(단어 및 요소 위치 데이터)
------

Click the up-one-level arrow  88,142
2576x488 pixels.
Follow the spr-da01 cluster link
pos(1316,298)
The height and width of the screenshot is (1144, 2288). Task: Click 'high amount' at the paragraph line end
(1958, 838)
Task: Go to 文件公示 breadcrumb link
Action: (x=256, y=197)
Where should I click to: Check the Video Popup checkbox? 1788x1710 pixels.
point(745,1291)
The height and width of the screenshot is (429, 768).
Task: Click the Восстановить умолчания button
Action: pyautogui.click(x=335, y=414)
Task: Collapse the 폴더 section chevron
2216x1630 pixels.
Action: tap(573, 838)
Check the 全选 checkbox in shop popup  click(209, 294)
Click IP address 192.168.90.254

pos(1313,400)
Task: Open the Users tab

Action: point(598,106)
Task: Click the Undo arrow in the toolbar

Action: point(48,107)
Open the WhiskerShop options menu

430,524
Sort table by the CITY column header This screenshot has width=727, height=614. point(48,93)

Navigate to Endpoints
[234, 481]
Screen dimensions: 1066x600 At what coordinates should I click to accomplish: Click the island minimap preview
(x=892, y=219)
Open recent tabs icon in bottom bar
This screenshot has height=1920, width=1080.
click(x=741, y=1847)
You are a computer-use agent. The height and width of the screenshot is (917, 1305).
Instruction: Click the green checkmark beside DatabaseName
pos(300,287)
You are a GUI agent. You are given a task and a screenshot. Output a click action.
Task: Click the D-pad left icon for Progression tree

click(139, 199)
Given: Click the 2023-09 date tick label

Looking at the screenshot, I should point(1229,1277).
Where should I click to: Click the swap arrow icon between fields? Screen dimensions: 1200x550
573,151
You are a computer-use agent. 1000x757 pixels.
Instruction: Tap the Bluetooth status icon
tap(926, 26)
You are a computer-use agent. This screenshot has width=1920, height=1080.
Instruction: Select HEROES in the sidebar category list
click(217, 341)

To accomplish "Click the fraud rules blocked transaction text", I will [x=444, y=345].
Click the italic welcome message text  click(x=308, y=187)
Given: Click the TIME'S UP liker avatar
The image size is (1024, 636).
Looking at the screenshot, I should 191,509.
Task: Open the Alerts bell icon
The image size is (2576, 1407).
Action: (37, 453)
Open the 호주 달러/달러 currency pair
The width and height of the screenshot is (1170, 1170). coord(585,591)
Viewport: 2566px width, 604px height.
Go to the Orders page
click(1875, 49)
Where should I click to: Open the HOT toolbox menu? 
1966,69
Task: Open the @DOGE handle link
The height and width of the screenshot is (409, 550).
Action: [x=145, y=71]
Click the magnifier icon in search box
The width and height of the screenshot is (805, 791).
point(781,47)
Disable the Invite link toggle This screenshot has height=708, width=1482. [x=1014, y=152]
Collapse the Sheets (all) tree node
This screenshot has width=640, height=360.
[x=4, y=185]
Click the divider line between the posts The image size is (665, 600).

------

## 연습 목표
위의 기록 전체를 빈 줄은 빼고 한 줄씩 번호 목록에 옮겨 넣으세요.

## 답변
1. Click the up-one-level arrow  88,142
2. 2576x488 pixels.
3. Follow the spr-da01 cluster link
4. pos(1316,298)
5. The height and width of the screenshot is (1144, 2288). Task: Click 'high amount' at the paragraph line end
6. (1958, 838)
7. Task: Go to 文件公示 breadcrumb link
8. Action: (x=256, y=197)
9. Where should I click to: Check the Video Popup checkbox? 1788x1710 pixels.
10. point(745,1291)
11. The height and width of the screenshot is (429, 768).
12. Task: Click the Восстановить умолчания button
13. Action: pyautogui.click(x=335, y=414)
14. Task: Collapse the 폴더 section chevron
15. 2216x1630 pixels.
16. Action: tap(573, 838)
17. Check the 全选 checkbox in shop popup  click(209, 294)
18. Click IP address 192.168.90.254
19. pos(1313,400)
20. Task: Open the Users tab
21. Action: point(598,106)
22. Task: Click the Undo arrow in the toolbar
23. Action: point(48,107)
24. Open the WhiskerShop options menu
25. 430,524
26. Sort table by the CITY column header This screenshot has width=727, height=614. point(48,93)
27. Navigate to Endpoints
28. [234, 481]
29. Screen dimensions: 1066x600 At what coordinates should I click to accomplish: Click the island minimap preview
30. (x=892, y=219)
31. Open recent tabs icon in bottom bar
32. This screenshot has height=1920, width=1080.
33. click(x=741, y=1847)
34. You are a computer-use agent. The height and width of the screenshot is (917, 1305).
35. Instruction: Click the green checkmark beside DatabaseName
36. pos(300,287)
37. You are a GUI agent. You are given a task and a screenshot. Output a click action.
38. Task: Click the D-pad left icon for Progression tree
39. click(139, 199)
40. Given: Click the 2023-09 date tick label
41. Looking at the screenshot, I should point(1229,1277).
42. Where should I click to: Click the swap arrow icon between fields? Screen dimensions: 1200x550
43. 573,151
44. You are a computer-use agent. 1000x757 pixels.
45. Instruction: Tap the Bluetooth status icon
46. tap(926, 26)
47. You are a computer-use agent. This screenshot has width=1920, height=1080.
48. Instruction: Select HEROES in the sidebar category list
49. click(217, 341)
50. To accomplish "Click the fraud rules blocked transaction text", I will [x=444, y=345].
51. Click the italic welcome message text  click(x=308, y=187)
52. Given: Click the TIME'S UP liker avatar
53. The image size is (1024, 636).
54. Looking at the screenshot, I should 191,509.
55. Task: Open the Alerts bell icon
56. The image size is (2576, 1407).
57. Action: (37, 453)
58. Open the 호주 달러/달러 currency pair
59. The width and height of the screenshot is (1170, 1170). coord(585,591)
60. Viewport: 2566px width, 604px height.
61. Go to the Orders page
62. click(1875, 49)
63. Where should I click to: Open the HOT toolbox menu? 
64. 1966,69
65. Task: Open the @DOGE handle link
66. The height and width of the screenshot is (409, 550).
67. Action: [x=145, y=71]
68. Click the magnifier icon in search box
69. The width and height of the screenshot is (805, 791).
70. point(781,47)
71. Disable the Invite link toggle This screenshot has height=708, width=1482. [x=1014, y=152]
72. Collapse the Sheets (all) tree node
73. This screenshot has width=640, height=360.
74. [x=4, y=185]
75. Click the divider line between the posts The image size is (665, 600).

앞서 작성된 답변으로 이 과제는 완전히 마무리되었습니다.